Las desventajas en términos de participación y oportunidades de las niñas y las mujeres en las disciplinas STEM resultan de la interacción de una serie de factores vinculados con los procesos de socialización y de aprendizaje, que reproducen las normas sociales, culturales y de género. Si bien se trata de una problemática global (por ejemplo, según la UNESCO, sólo el 30 por ciento de los investigadores científicos del mundo son mujeres), la Ciudad de Buenos Aires no es la excepciónn. Un estudio reveló que, entre los 6 y los 8 años de edad, nueve de cada diez niñas de la CABA vinculan la ingeniería con habilidades masculinas (UNESCO, 2017). Este mismo estudio demuestra que a medida que las niñas avanzan en el trayecto escolar, disminuye su confianza en el área de la Matemática. Por el contrario, se sienten más seguras en Lengua (UNESCO, 2017). 

Las asociaciones que vinculan las ciencias “duras” con lo masculino no están solo en el imaginario de las niñas: se extiende mucho más allá de la niñez y se vislumbra en lo que sus familias y sus docentes piensan y -por lo tanto- también les comunican. Esta representación masculina de las disciplinas STEM opera, a largo plazo, como un limitante en el desarrollo profesional de las niñas y mujeres. La desigualdad de los resultados educativos en Lengua y Matemática entre varones y mujeres, y la ampliación de esta brecha conforme aumenta la edad, es una de las expresiones de cómo se van conformando sus habilidades y se determinan sus aspiraciones y elecciones futuras (CEPAL, UNICEF, 2016). 

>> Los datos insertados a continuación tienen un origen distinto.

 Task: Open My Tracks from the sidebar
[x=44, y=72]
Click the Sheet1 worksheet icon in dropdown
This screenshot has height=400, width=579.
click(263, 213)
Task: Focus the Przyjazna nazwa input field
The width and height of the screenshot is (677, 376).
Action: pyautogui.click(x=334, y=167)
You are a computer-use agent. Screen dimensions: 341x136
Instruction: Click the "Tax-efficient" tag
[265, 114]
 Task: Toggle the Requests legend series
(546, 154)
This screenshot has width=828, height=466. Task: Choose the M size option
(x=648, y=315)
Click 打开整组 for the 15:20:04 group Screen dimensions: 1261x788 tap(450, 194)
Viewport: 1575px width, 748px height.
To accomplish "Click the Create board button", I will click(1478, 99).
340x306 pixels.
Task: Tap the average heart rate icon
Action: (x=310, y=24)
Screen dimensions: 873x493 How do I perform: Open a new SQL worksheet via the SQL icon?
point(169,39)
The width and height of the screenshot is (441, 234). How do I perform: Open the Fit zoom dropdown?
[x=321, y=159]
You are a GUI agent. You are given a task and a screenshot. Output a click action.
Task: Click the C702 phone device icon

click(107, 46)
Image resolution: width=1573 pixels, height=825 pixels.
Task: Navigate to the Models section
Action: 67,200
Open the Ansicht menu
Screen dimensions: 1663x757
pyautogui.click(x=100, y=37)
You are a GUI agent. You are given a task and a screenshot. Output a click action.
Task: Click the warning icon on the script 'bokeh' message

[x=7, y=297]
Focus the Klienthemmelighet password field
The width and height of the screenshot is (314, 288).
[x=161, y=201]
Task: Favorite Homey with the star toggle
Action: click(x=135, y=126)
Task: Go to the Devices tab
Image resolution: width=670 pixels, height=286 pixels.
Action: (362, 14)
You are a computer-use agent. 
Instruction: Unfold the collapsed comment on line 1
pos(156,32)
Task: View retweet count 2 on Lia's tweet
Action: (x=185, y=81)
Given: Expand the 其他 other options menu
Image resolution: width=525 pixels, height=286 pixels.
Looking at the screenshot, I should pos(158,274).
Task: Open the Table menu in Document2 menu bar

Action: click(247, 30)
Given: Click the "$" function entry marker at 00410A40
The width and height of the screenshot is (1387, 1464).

De este modo, a lo largo de sus trayectorias educativas y laborales, las niñas y las mujeres se encuentran con “paredes de cristal” que segmentan su desarrollo educativo y profesional, y las agrupan en sectores menos dinámicos y peor remunerados de la economía, socavando sus posibilidades de desarrollo y autonomíaa.  

¿Qué podemos hacer? Varios son los niveles a partir de los cuales pueden estimularse la participación y la progresión de las niñas y mujeres en la educación STEM. Tanto desde la esfera familiar, como desde la escolar y la social pueden impulsarse acciones que visibilicen el potencial de la participación femenina en estas disciplinas y tengan efectos positivos sobre la autoestima, la confianza y el interés de las niñas en estas áreas. Proponer juegos sin estereotipos de género que promuevan el contacto con las disciplinas STEM puede cultivar el aprendizaje máss allá del entorno escolar. Eliminar el sesgo de género de los materiales de aprendizaje; visibilizar y promover imágenes positivas de las mujeres profesionales STEM en los medios; fortalecer los planes de estudio STEM y trabajar en conjunto con los y las docentes sobre estereotipos de género, reforzando la implementación de la Educación Sexual Integral (ESI) en las escuelas; fortalecer la difusión de carreras universitarias científicas entre las adolescentes que deben elegir qué carrera seguirán, son solo algunos ejemplos.  

La construcción de una “identidad científica” entre los niños y niñas que dé cuenta de que la ciencia es para todos y todas, usando un lenguaje neutral y brindando ejemplos y testimonios de mujeres en estas disciplinas, es fundamental y requiere de nuestra participación y compromiso.